#### Consegna:
Riscrivi tutte le voci seguenti come un elenco JSON di stringhe, con una stringa per ciascuna riga e senza le righe vuote.

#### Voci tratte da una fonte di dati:
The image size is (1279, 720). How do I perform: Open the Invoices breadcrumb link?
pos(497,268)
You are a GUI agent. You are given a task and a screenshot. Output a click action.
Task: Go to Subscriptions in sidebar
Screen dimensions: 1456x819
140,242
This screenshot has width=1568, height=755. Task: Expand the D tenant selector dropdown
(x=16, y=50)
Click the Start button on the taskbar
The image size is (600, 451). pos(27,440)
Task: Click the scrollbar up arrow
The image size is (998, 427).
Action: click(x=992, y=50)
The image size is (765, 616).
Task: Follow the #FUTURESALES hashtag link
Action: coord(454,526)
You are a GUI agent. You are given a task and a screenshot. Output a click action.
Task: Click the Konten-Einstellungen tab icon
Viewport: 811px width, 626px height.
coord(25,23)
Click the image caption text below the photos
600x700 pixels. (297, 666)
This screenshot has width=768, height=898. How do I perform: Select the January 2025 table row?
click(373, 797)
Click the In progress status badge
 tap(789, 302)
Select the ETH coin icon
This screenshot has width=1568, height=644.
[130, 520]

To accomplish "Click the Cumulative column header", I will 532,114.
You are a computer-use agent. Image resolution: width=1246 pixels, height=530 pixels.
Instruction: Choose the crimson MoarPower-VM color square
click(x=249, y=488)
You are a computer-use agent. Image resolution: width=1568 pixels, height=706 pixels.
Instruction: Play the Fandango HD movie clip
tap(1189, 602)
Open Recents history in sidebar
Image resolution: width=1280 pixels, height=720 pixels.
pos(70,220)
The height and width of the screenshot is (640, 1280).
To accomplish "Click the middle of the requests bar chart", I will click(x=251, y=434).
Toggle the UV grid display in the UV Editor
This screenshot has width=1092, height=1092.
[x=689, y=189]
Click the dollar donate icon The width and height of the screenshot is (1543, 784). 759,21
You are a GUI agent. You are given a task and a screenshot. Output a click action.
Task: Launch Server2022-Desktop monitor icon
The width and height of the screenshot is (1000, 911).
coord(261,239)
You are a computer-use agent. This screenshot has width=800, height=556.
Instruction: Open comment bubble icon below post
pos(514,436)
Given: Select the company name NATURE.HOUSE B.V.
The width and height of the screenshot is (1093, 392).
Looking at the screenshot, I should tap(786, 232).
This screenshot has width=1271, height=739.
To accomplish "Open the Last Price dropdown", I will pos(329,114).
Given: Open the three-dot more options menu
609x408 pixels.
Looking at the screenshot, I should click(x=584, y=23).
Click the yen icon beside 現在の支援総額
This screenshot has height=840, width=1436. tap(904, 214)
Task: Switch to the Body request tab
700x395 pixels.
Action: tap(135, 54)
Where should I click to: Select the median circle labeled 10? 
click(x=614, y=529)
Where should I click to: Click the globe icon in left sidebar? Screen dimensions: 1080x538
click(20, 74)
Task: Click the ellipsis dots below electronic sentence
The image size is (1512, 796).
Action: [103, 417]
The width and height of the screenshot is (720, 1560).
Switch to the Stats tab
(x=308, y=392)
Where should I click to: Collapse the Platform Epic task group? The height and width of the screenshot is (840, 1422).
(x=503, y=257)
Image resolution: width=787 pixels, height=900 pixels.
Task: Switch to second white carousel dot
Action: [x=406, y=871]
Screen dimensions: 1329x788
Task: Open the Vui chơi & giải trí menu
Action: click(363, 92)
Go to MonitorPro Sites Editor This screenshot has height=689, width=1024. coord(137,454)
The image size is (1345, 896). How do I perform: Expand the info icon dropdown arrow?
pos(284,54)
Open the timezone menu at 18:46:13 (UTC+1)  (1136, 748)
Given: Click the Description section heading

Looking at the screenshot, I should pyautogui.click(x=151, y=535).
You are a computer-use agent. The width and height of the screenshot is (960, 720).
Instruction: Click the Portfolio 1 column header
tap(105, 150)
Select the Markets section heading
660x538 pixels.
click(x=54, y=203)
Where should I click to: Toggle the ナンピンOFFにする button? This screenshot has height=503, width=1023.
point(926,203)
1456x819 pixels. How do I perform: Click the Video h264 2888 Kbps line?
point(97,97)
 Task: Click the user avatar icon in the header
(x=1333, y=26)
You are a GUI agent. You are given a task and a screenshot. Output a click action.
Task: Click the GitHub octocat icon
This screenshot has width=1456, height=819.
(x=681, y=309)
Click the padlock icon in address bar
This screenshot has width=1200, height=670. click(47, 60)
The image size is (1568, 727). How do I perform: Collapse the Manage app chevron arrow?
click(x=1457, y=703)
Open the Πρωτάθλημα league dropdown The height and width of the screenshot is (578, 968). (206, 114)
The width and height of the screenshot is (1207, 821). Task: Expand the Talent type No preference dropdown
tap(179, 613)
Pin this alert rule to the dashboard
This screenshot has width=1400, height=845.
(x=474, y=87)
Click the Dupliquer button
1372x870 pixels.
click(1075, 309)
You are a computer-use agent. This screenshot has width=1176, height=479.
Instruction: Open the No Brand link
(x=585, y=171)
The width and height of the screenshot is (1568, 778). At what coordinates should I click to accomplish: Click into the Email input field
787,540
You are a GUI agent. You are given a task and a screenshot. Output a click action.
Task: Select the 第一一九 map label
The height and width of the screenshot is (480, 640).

#### Risultato:
[
  "The image size is (1279, 720). How do I perform: Open the Invoices breadcrumb link?",
  "pos(497,268)",
  "You are a GUI agent. You are given a task and a screenshot. Output a click action.",
  "Task: Go to Subscriptions in sidebar",
  "Screen dimensions: 1456x819",
  "140,242",
  "This screenshot has width=1568, height=755. Task: Expand the D tenant selector dropdown",
  "(x=16, y=50)",
  "Click the Start button on the taskbar",
  "The image size is (600, 451). pos(27,440)",
  "Task: Click the scrollbar up arrow",
  "The image size is (998, 427).",
  "Action: click(x=992, y=50)",
  "The image size is (765, 616).",
  "Task: Follow the #FUTURESALES hashtag link",
  "Action: coord(454,526)",
  "You are a GUI agent. You are given a task and a screenshot. Output a click action.",
  "Task: Click the Konten-Einstellungen tab icon",
  "Viewport: 811px width, 626px height.",
  "coord(25,23)",
  "Click the image caption text below the photos",
  "600x700 pixels. (297, 666)",
  "This screenshot has width=768, height=898. How do I perform: Select the January 2025 table row?",
  "click(373, 797)",
  "Click the In progress status badge",
  " tap(789, 302)",
  "Select the ETH coin icon",
  "This screenshot has width=1568, height=644.",
  "[130, 520]",
  "To accomplish \"Click the Cumulative column header\", I will 532,114.",
  "You are a computer-use agent. Image resolution: width=1246 pixels, height=530 pixels.",
  "Instruction: Choose the crimson MoarPower-VM color square",
  "click(x=249, y=488)",
  "You are a computer-use agent. Image resolution: width=1568 pixels, height=706 pixels.",
  "Instruction: Play the Fandango HD movie clip",
  "tap(1189, 602)",
  "Open Recents history in sidebar",
  "Image resolution: width=1280 pixels, height=720 pixels.",
  "pos(70,220)",
  "The height and width of the screenshot is (640, 1280).",
  "To accomplish \"Click the middle of the requests bar chart\", I will click(x=251, y=434).",
  "Toggle the UV grid display in the UV Editor",
  "This screenshot has width=1092, height=1092.",
  "[x=689, y=189]",
  "Click the dollar donate icon The width and height of the screenshot is (1543, 784). 759,21",
  "You are a GUI agent. You are given a task and a screenshot. Output a click action.",
  "Task: Launch Server2022-Desktop monitor icon",
  "The width and height of the screenshot is (1000, 911).",
  "coord(261,239)",
  "You are a computer-use agent. This screenshot has width=800, height=556.",
  "Instruction: Open comment bubble icon below post",
  "pos(514,436)",
  "Given: Select the company name NATURE.HOUSE B.V.",
  "The width and height of the screenshot is (1093, 392).",
  "Looking at the screenshot, I should tap(786, 232).",
  "This screenshot has width=1271, height=739.",
  "To accomplish \"Open the Last Price dropdown\", I will pos(329,114).",
  "Given: Open the three-dot more options menu",
  "609x408 pixels.",
  "Looking at the screenshot, I should click(x=584, y=23).",
  "Click the yen icon beside 現在の支援総額",
  "This screenshot has height=840, width=1436. tap(904, 214)",
  "Task: Switch to the Body request tab",
  "700x395 pixels.",
  "Action: tap(135, 54)",
  "Where should I click to: Select the median circle labeled 10? ",
  "click(x=614, y=529)",
  "Where should I click to: Click the globe icon in left sidebar? Screen dimensions: 1080x538",
  "click(20, 74)",
  "Task: Click the ellipsis dots below electronic sentence",
  "The image size is (1512, 796).",
  "Action: [103, 417]",
  "The width and height of the screenshot is (720, 1560).",
  "Switch to the Stats tab",
  "(x=308, y=392)",
  "Where should I click to: Collapse the Platform Epic task group? The height and width of the screenshot is (840, 1422).",
  "(x=503, y=257)",
  "Image resolution: width=787 pixels, height=900 pixels.",
  "Task: Switch to second white carousel dot",
  "Action: [x=406, y=871]",
  "Screen dimensions: 1329x788",
  "Task: Open the Vui chơi & giải trí menu",
  "Action: click(363, 92)",
  "Go to MonitorPro Sites Editor This screenshot has height=689, width=1024. coord(137,454)",
  "The image size is (1345, 896). How do I perform: Expand the info icon dropdown arrow?",
  "pos(284,54)",
  "Open the timezone menu at 18:46:13 (UTC+1)  (1136, 748)",
  "Given: Click the Description section heading",
  "Looking at the screenshot, I should pyautogui.click(x=151, y=535).",
  "You are a computer-use agent. The width and height of the screenshot is (960, 720).",
  "Instruction: Click the Portfolio 1 column header",
  "tap(105, 150)",
  "Select the Markets section heading",
  "660x538 pixels.",
  "click(x=54, y=203)",
  "Where should I click to: Toggle the ナンピンOFFにする button? This screenshot has height=503, width=1023.",
  "point(926,203)",
  "1456x819 pixels. How do I perform: Click the Video h264 2888 Kbps line?",
  "point(97,97)",
  " Task: Click the user avatar icon in the header",
  "(x=1333, y=26)",
  "You are a GUI agent. You are given a task and a screenshot. Output a click action.",
  "Task: Click the GitHub octocat icon",
  "This screenshot has width=1456, height=819.",
  "(x=681, y=309)",
  "Click the padlock icon in address bar",
  "This screenshot has width=1200, height=670. click(47, 60)",
  "The image size is (1568, 727). How do I perform: Collapse the Manage app chevron arrow?",
  "click(x=1457, y=703)",
  "Open the Πρωτάθλημα league dropdown The height and width of the screenshot is (578, 968). (206, 114)",
  "The width and height of the screenshot is (1207, 821). Task: Expand the Talent type No preference dropdown",
  "tap(179, 613)",
  "Pin this alert rule to the dashboard",
  "This screenshot has width=1400, height=845.",
  "(x=474, y=87)",
  "Click the Dupliquer button",
  "1372x870 pixels.",
  "click(1075, 309)",
  "You are a computer-use agent. This screenshot has width=1176, height=479.",
  "Instruction: Open the No Brand link",
  "(x=585, y=171)",
  "The width and height of the screenshot is (1568, 778). At what coordinates should I click to accomplish: Click into the Email input field",
  "787,540",
  "You are a GUI agent. You are given a task and a screenshot. Output a click action.",
  "Task: Select the 第一一九 map label",
  "The height and width of the screenshot is (480, 640)."
]